A former boss used to call Barnes and Noble, The Evil Empire, and meant it. I remember B&N before it became B&N, when it was a fantastic outlet for remainders and other books, a real bookstore–not oh so full of itself, with author illustrated shopping bags, prepaid shelving for certain books, and a coffee shop with overpriced lemon squares. This B&N was a friendly bookstore, and there was but one, down near 14th in Manhattan.
Then a shift occurred. Only later did I realize it had been sold, to people my former boss also believed were not legit businessmen-which he nor any one else had proof of, but rumors did abound. Like the record industry, or the garbage collectors, the inference was this new acquisition was strictly for cleaning dirty laundry, as it were. And at first, their total lack of interest in regard to customers, did seem odd. In New York, several locations popped up, in all areas, slowly but surely wiping out any independent store within a mile radius. The prices were slashed, they had seats for people to relax, women could breast feed in public, generally speaking, it was more of a hangout, than a store. At least that was my impression. No one ever bothered to help a customer–there weren’t people on the floor, and if you did locate someone, they hadn’t a clue unless they were in that section or could look up whatever it was you wanted. Later the computers aided a great deal in continuing the absence of booksellers with knowledge–why familiarize yourself with the stock, when you can push a button and it will tell you exactly how many copies of a book you want that they don’t have–oh–but they could ‘order it for you and it would be available in just a couple of days.’ Too bad you wanted it right now, that’s why you entered the store.
This was the feeling in the first years of B&N. And then they started to rule the bookshop universe. And yet, I would enter one and not find many people actually buying anything. And this holds today.

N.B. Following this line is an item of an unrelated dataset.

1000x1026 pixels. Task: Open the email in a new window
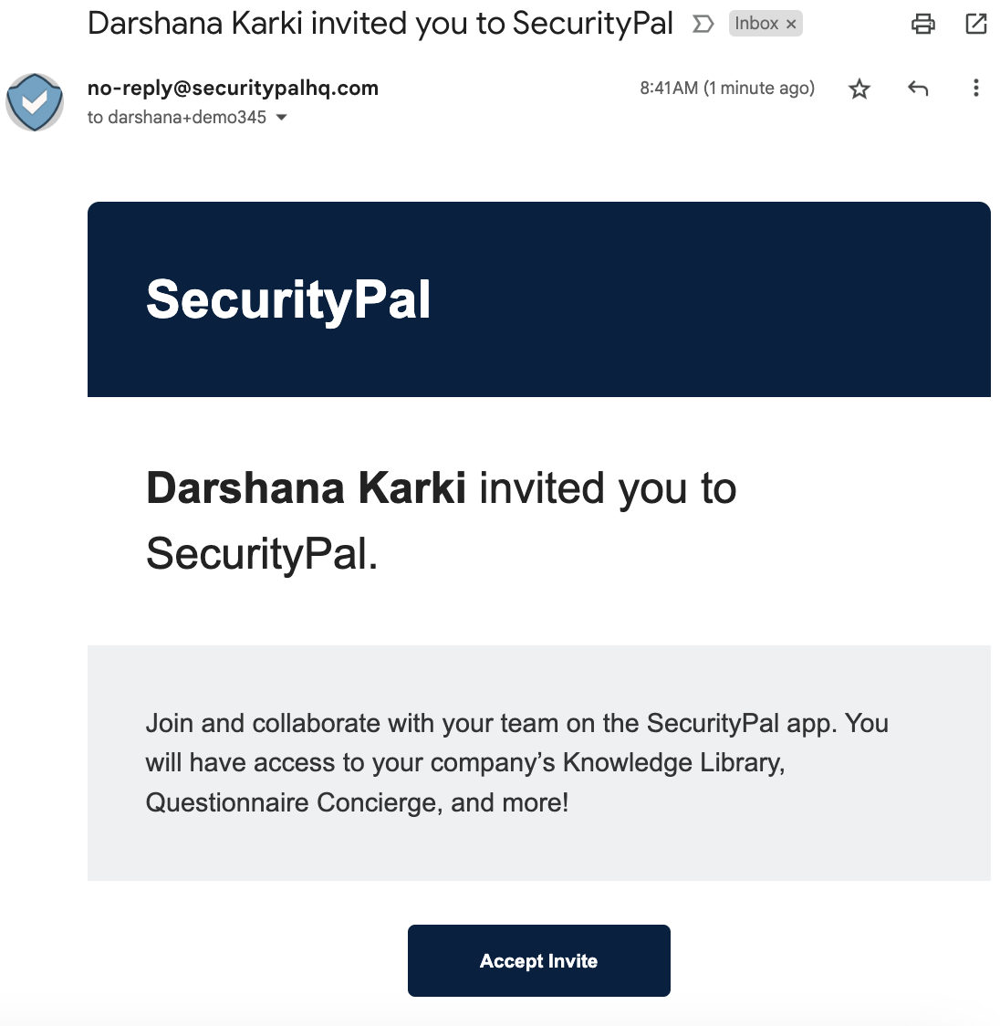point(976,24)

My husband and I chose to sit in B&N the day before the big holiday–the 4th of July because it was madly hot and humid out, we wanted a place to plan our road trip away from dogs and mothers, and because we knew that we could sit in that store until doomsday, and no one would care. And we needed free Wi-Fi.
Now, why is that? Why don’t they care that non customers take up space in their store, doing whatever they want? Why encourage Wi-Fi? How does that earn them money? Any independent bookstore would be hard pressed to have that much space to waste on people who brought their own soda, cupcakes, and books. In fact, I know very few bookshops that encourage lengthy stays–buy a book or move along is their philosophy. And for a small business owned bookshop, it should be. A chain has much more leeway, plus, they know the psychology involved. If you enter the store, you are very likely to leave with something–anything, even if you intended just to use their premises for a cool afternoon meeting. Or, so I surmise–I honestly don’t understand the bookselling practices of a B&N.
We shared our table with a few various individuals. One was a 60s music buff, or at least that’s what he was reading, no, not skimming or checking out the synopsis on the flap, but actually reading copies of books he pulled from shelves–all day. Where is that sale? There wasn’t one that I could tell.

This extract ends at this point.